Beim St. Galler Globus handelt es sich um einen der grössten noch erhaltenen Globen des 16. Jahrhunderts. Er hat einen Kugeldurchmesser von 121 Zentimetern und liegt in einem massiven Holzgestell. Die ganze Konstruktion ist 2,33 Meter hoch.
Dank einer Untersuchung aus den 1960er-Jahren, bei der der Globus demontiert worden war, ist die Art der Kugelkonstruktion bekannt. Die 70 Kilogramm schwere Kugel besteht aus einer Schale aus Holzschindeln, die mit einer Schicht Papiermaché überzogen wurde. Darüber wurde eine Kreideschicht aufgetragen, die als Malschicht diente. Tausende von Kupfernägeln halten das Ganze zusammen.[1]
Die hölzerne Tragekonstruktion ist mit Porträts antiker und mittelalterlicher Naturwissenschaftler verziert. In den umfassenden Ringen sind diverse geografische Messgrössen verzeichnet, die Drehmechanik ist nur teilweise erhalten und im Original nicht mehr funktionstüchtig.

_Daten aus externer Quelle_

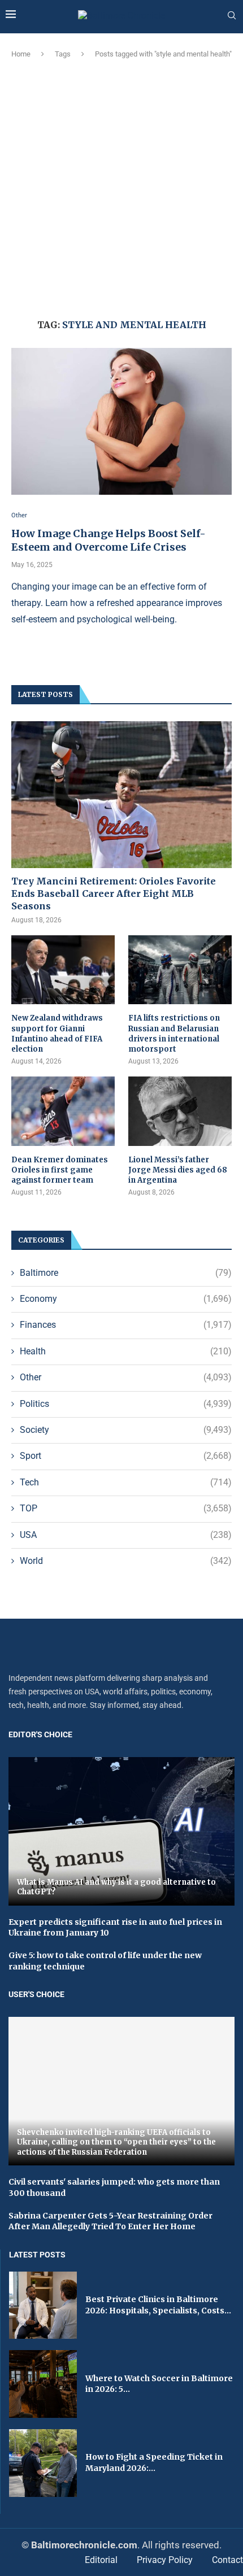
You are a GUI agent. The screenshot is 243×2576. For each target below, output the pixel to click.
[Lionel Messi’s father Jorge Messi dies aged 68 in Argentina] (180, 1110)
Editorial (101, 2560)
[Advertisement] (121, 187)
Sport (126, 1455)
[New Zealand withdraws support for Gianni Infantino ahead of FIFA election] (63, 969)
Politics (126, 1403)
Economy (126, 1298)
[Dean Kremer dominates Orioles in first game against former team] (63, 1110)
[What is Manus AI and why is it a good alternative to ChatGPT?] (121, 1831)
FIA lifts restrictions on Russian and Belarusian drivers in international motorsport (174, 1033)
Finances (126, 1324)
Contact (227, 2560)
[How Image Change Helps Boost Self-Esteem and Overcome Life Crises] (121, 421)
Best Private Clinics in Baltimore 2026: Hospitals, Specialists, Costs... (158, 2305)
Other (126, 1377)
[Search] (231, 15)
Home (21, 54)
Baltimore (126, 1272)
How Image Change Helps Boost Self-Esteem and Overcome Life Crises (108, 540)
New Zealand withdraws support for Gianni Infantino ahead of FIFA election (57, 1033)
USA (126, 1534)
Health (126, 1351)
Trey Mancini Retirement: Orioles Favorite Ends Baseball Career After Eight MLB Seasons (113, 893)
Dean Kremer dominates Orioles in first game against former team (59, 1170)
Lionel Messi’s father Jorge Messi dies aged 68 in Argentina (177, 1170)
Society (126, 1429)
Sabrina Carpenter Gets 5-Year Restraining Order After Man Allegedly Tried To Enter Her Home (110, 2221)
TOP (126, 1508)
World (126, 1560)
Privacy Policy (165, 2560)
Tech (126, 1482)
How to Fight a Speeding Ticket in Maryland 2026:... (154, 2462)
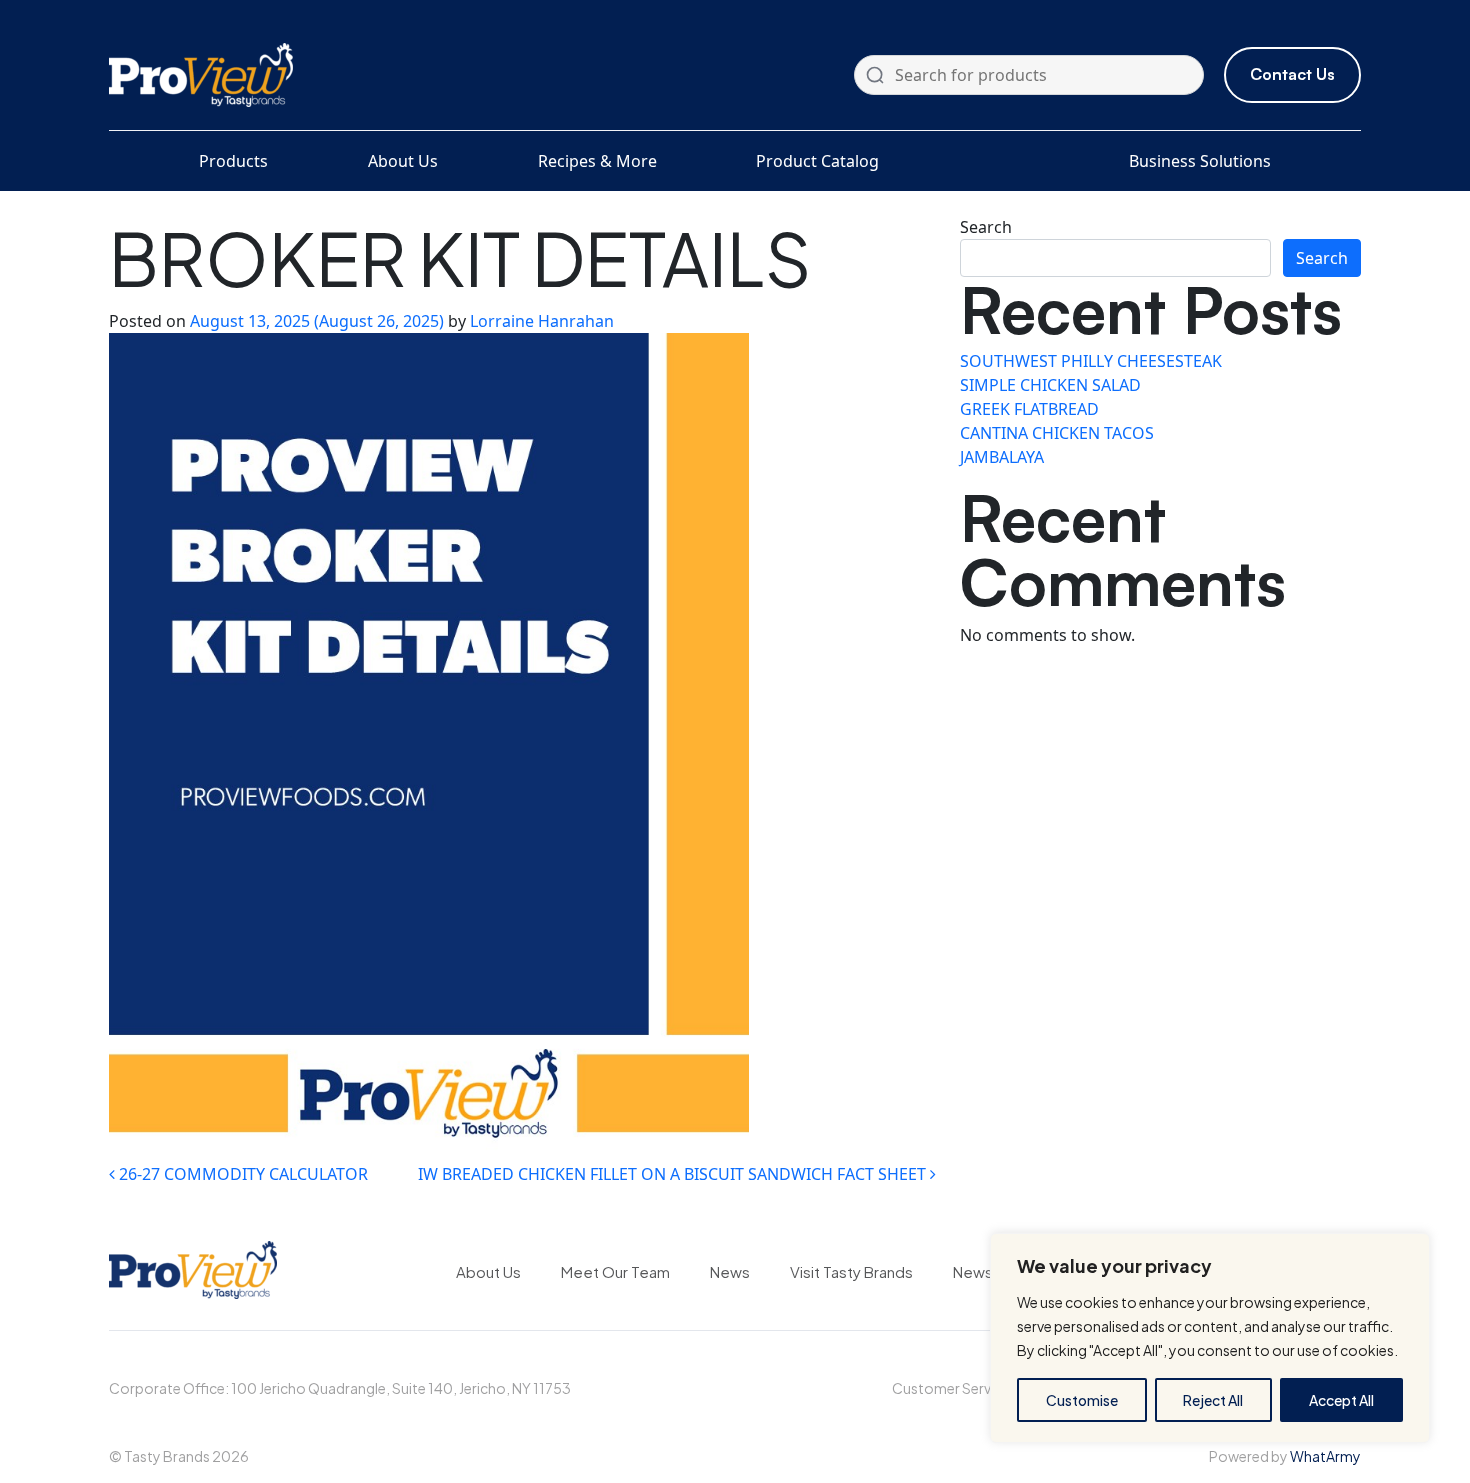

Die auf der Oberfläche aufgemalte Darstellung der Welt basiert auf einer 1569 publizierten Weltkarte von Gerhard Mercator. Aussergewöhnlich ist die für Grösse und Alter einzigartige Kombination eines Erd- mit einem Himmelsglobus: Die den entsprechenden Hemisphären zugehörigen Sternbilder wurden auf dem Erdglobus aufgemalt. Vor allem auf den grossen leeren Flächen noch wenig bekannter Weltgegenden sind die Sternbilder körperhaft gezeichnet, ansonsten sind sie mit goldenen Sternen gekennzeichnet. Die Himmelskartografie ist an zwei 1515 in Nürnberg erschienene Holzschnitte Albrecht Dürers angelehnt. Neben den Sternbildern sind auf leeren Flächen verschiedene Meeresgottheiten, Seeungeheuer und weitere Fabelwesen dargestellt.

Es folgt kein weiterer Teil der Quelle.